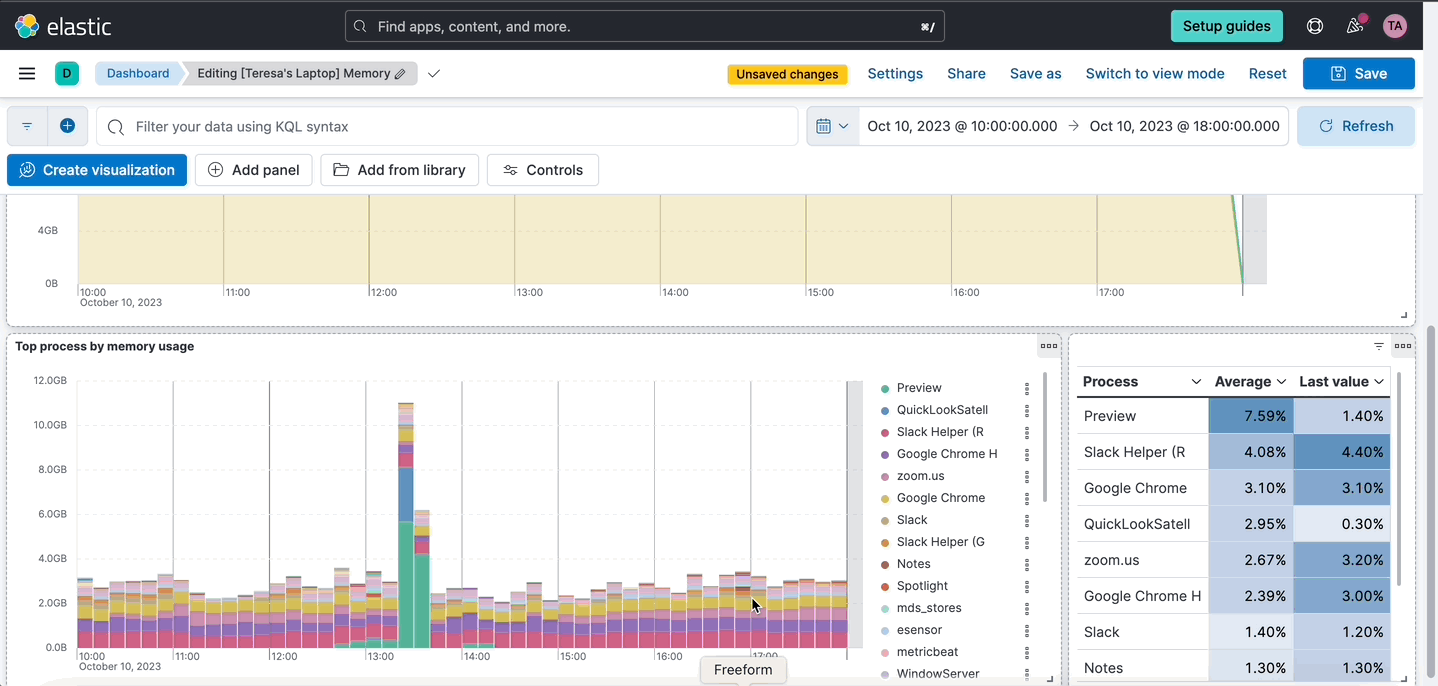Toggle Spotlight series in chart legend

click(x=922, y=586)
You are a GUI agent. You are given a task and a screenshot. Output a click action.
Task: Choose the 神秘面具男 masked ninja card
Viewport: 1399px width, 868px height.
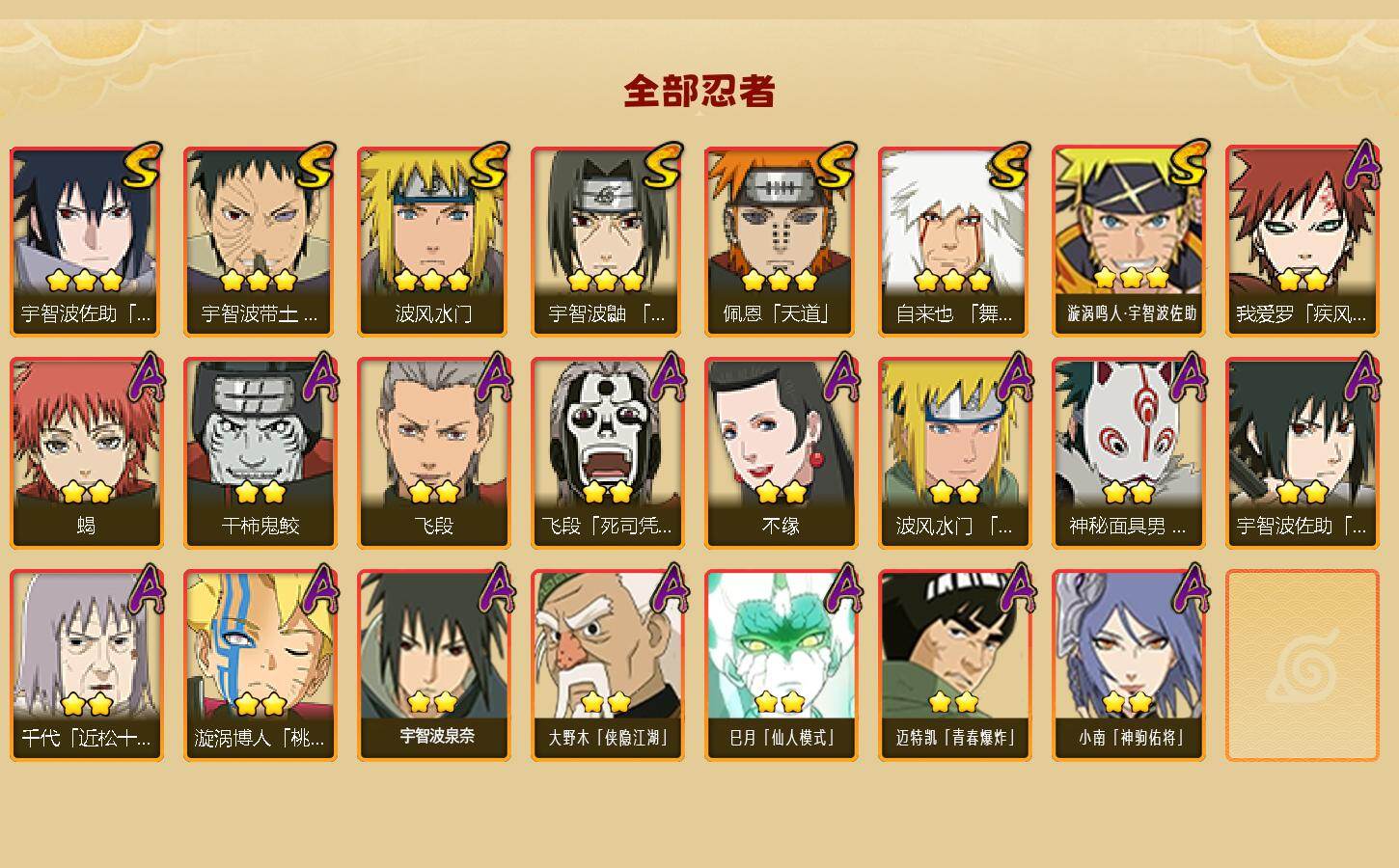[1128, 453]
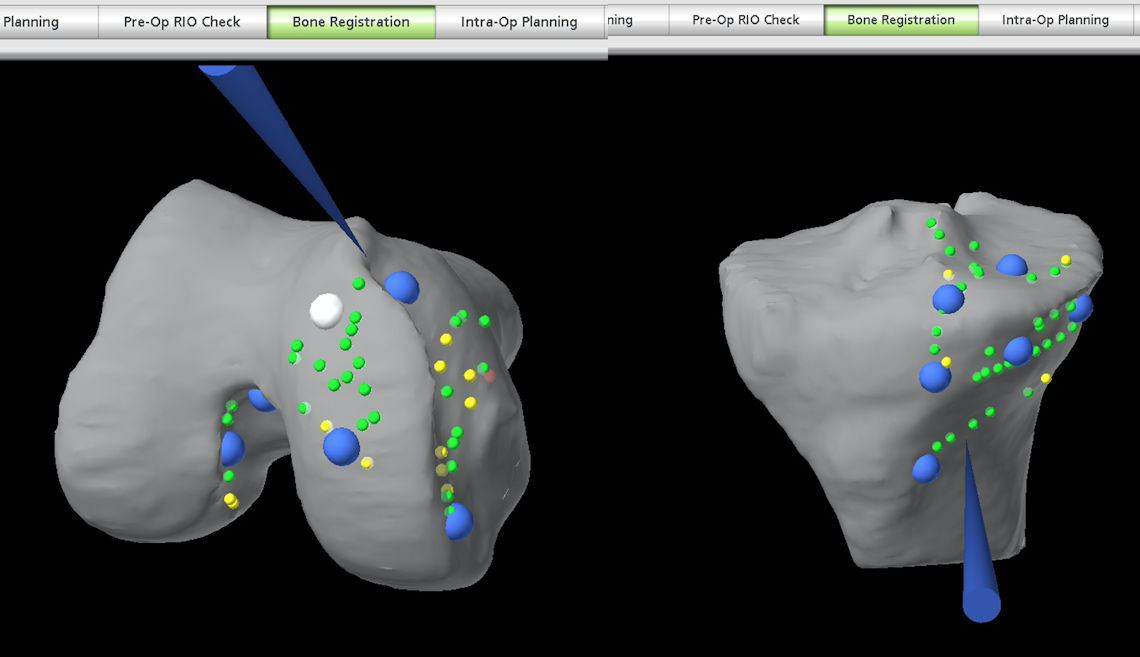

> [WHAT YOU WILL DO]:
With pictures excluded, copy exactly the lines from the line containing "Task: Choose the 神秘面具男 masked ninja card" through the last line of the listing above, both ends included.

> [TASK SOLUTION]:
Task: Choose the 神秘面具男 masked ninja card
Viewport: 1399px width, 868px height.
[1128, 453]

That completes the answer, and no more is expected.